→ OPDRACHT:
Neem uit de lijst hieronder letterlijk de regels over vanaf de regel met "This screenshot has height=952, width=1270." tot en met de regel met "pyautogui.click(x=355, y=112)". Laat de afbeeldingen weg.

Brongegevens:
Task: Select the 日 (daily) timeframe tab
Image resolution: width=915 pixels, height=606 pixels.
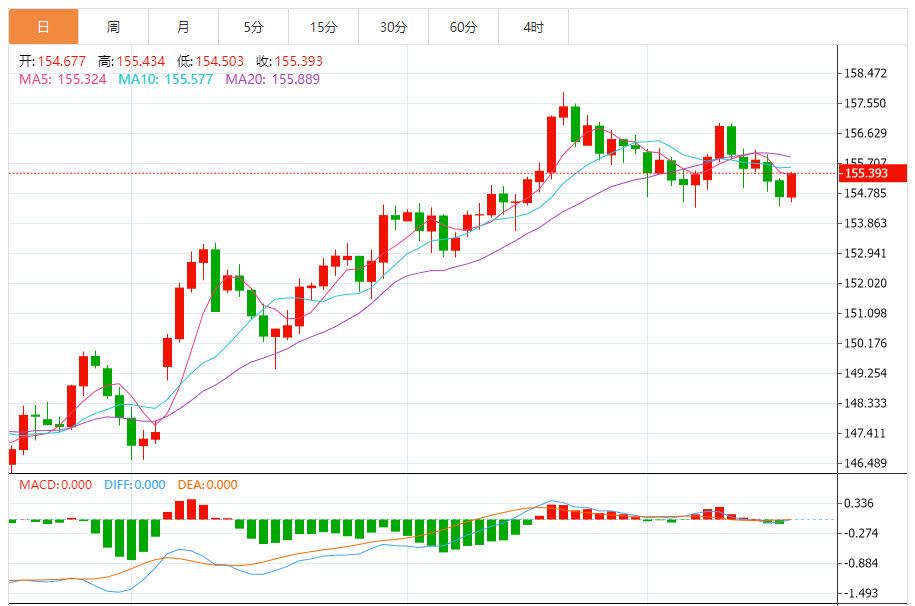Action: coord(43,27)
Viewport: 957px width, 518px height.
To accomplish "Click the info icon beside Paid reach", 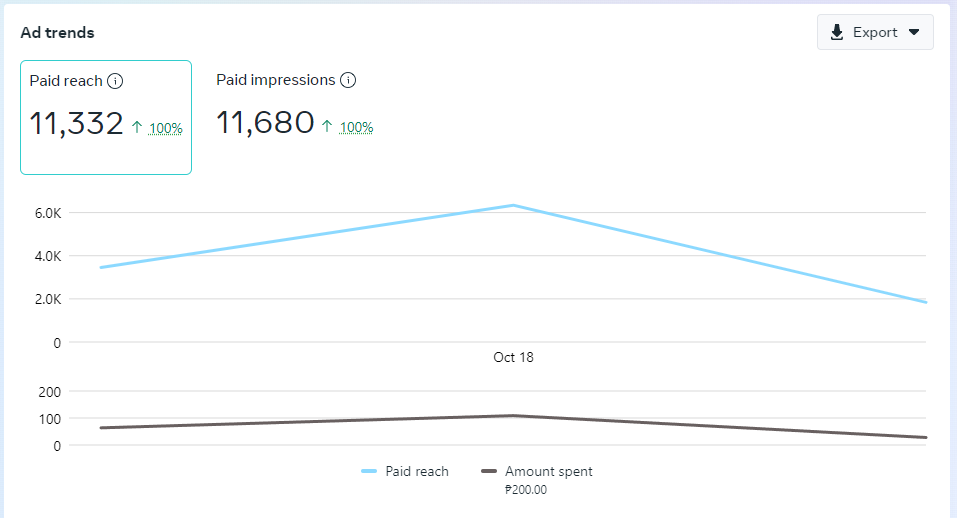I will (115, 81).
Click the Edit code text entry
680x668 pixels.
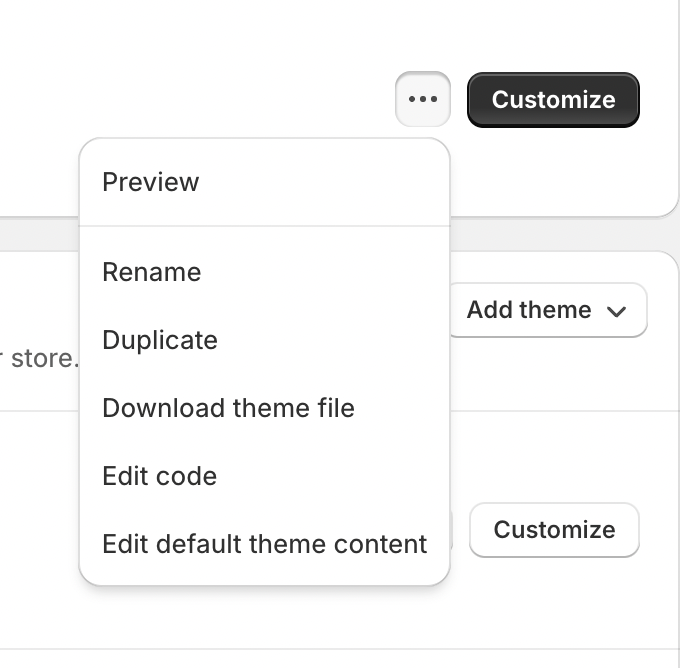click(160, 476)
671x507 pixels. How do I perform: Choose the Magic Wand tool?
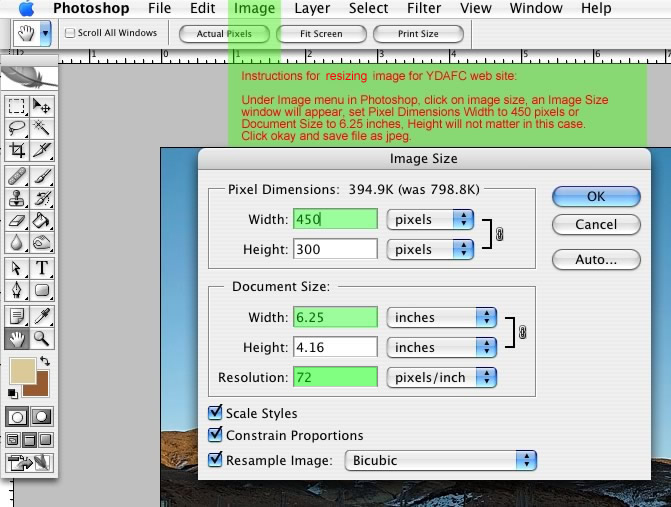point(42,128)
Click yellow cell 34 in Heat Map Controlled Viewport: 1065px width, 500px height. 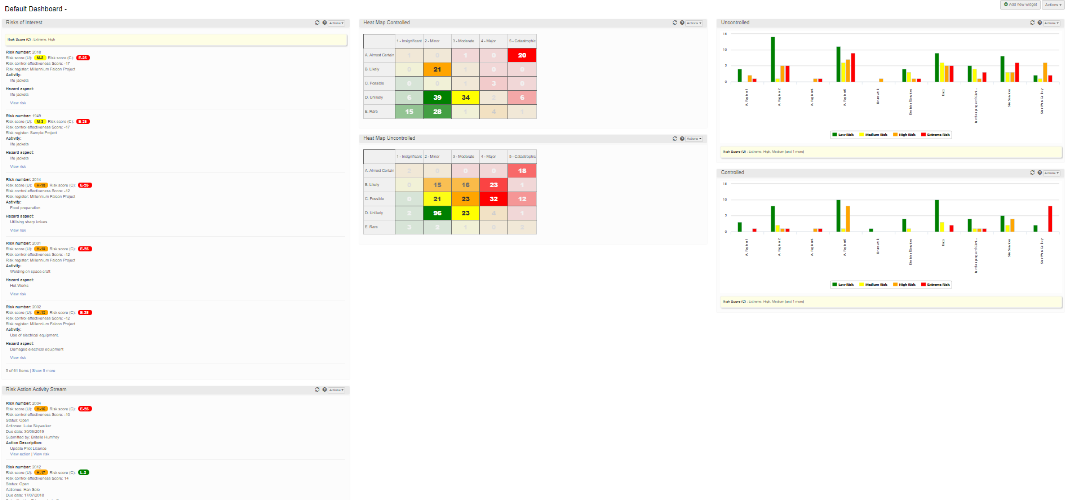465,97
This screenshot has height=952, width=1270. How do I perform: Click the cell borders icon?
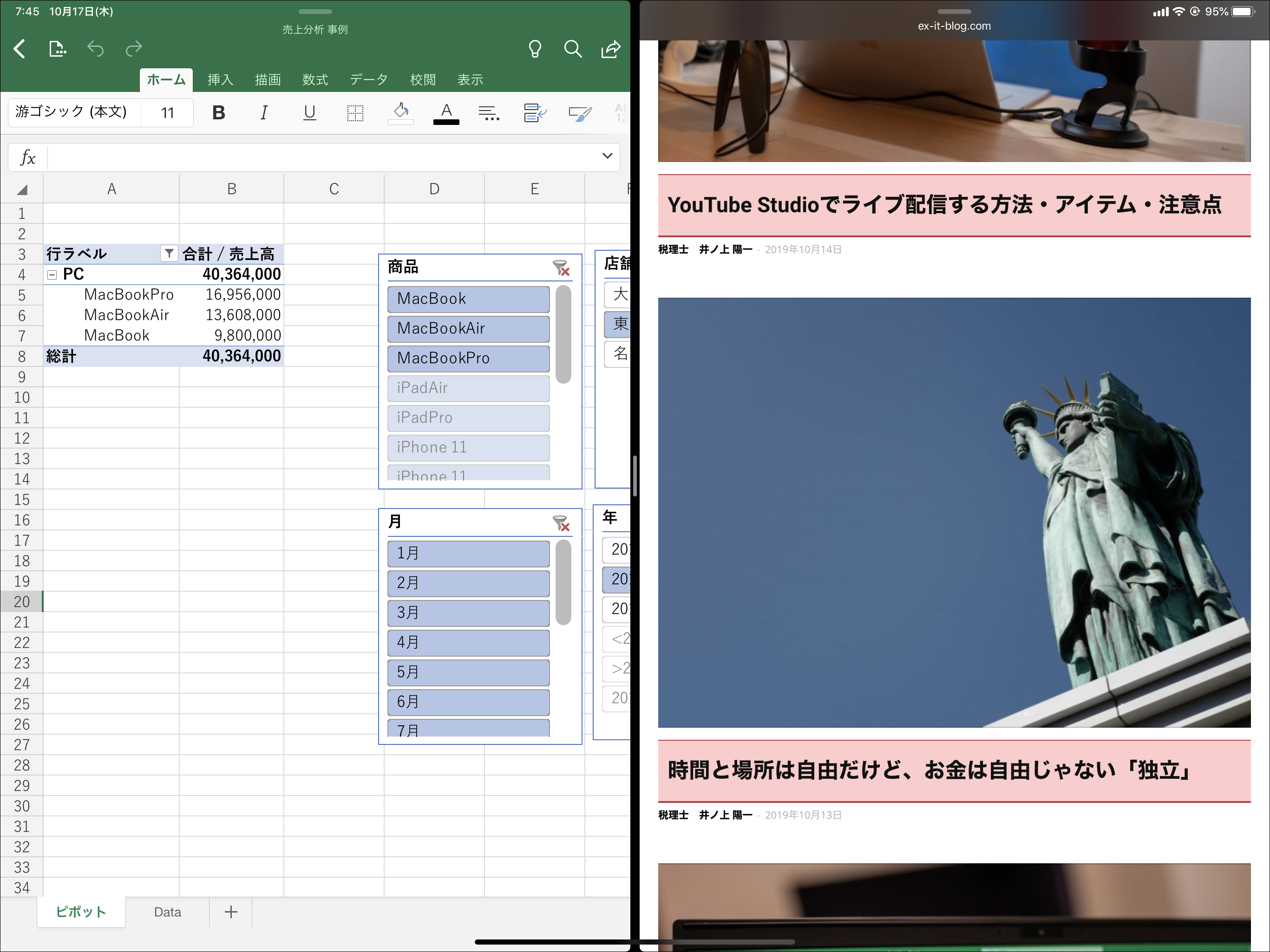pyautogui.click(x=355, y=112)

* * *

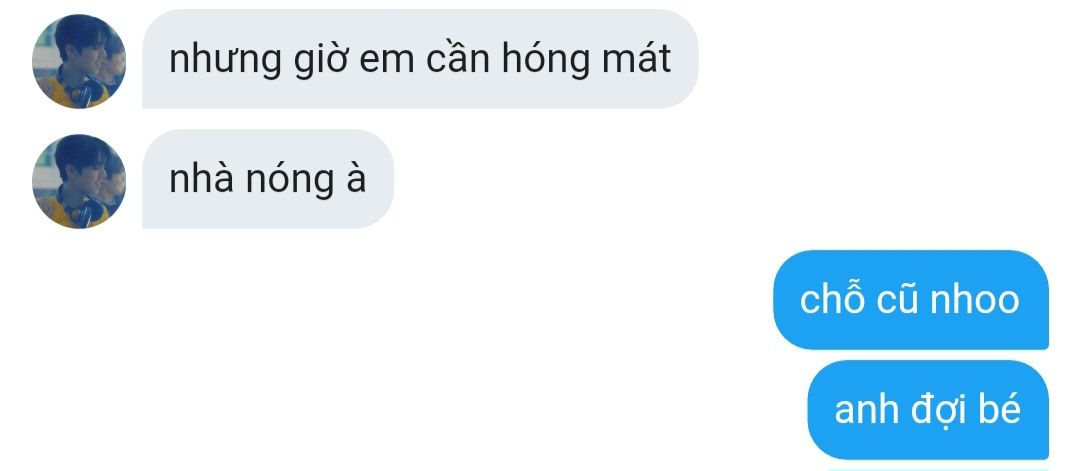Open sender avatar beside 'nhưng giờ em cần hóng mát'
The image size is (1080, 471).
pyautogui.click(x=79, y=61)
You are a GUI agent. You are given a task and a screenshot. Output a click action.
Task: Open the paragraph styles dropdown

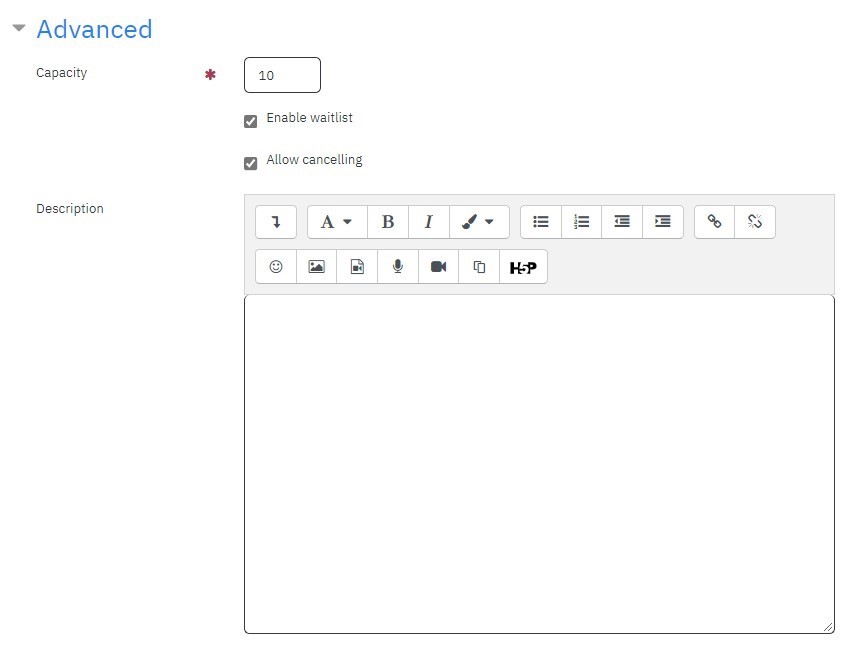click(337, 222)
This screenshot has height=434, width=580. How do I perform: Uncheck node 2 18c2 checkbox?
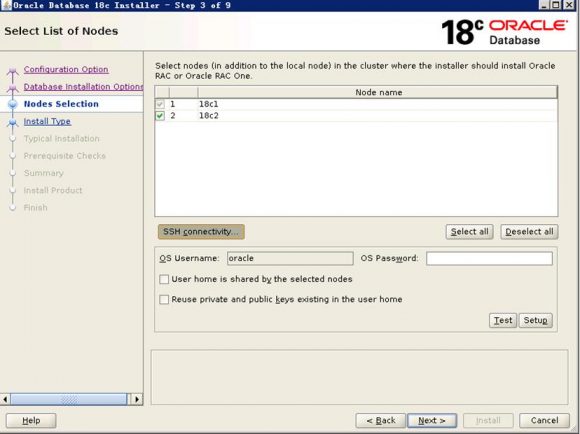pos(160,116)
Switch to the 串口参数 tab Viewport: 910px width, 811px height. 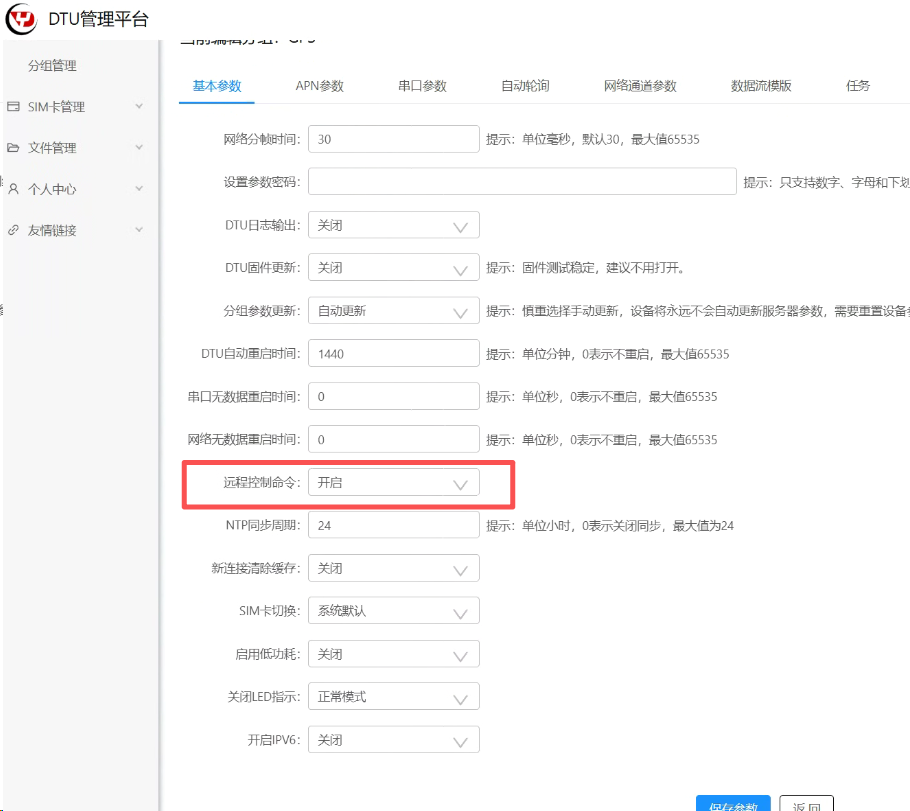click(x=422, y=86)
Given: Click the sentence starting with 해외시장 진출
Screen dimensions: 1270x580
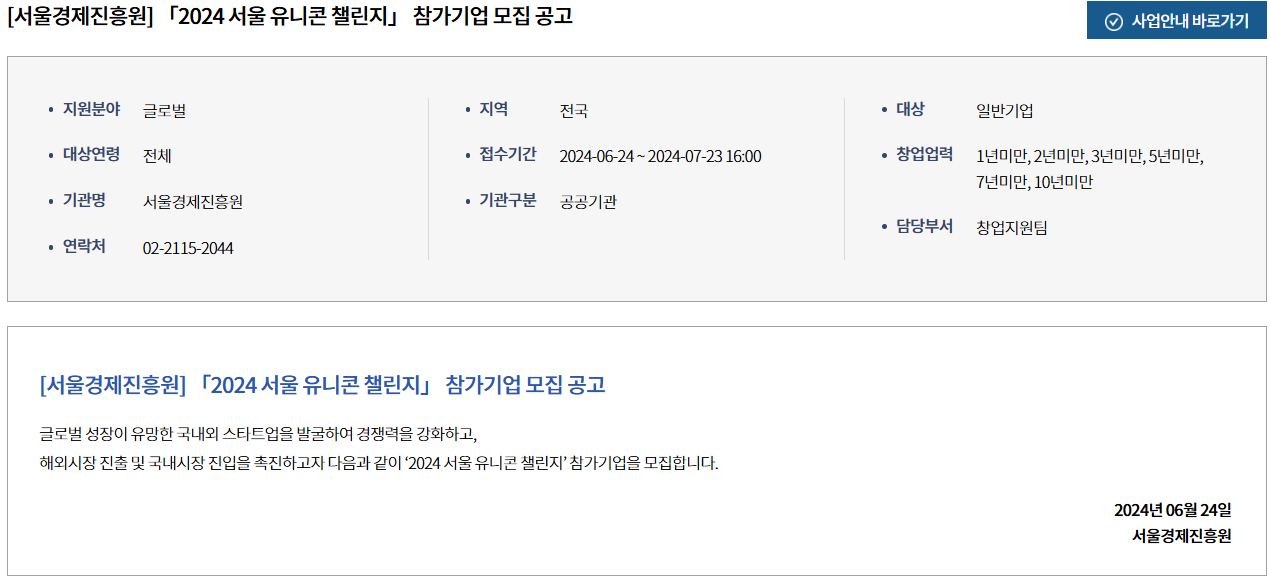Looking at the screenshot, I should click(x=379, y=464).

→ RESULTAAT:
This screenshot has height=952, width=1270. How do I perform: Click the cell borders icon?
pyautogui.click(x=355, y=112)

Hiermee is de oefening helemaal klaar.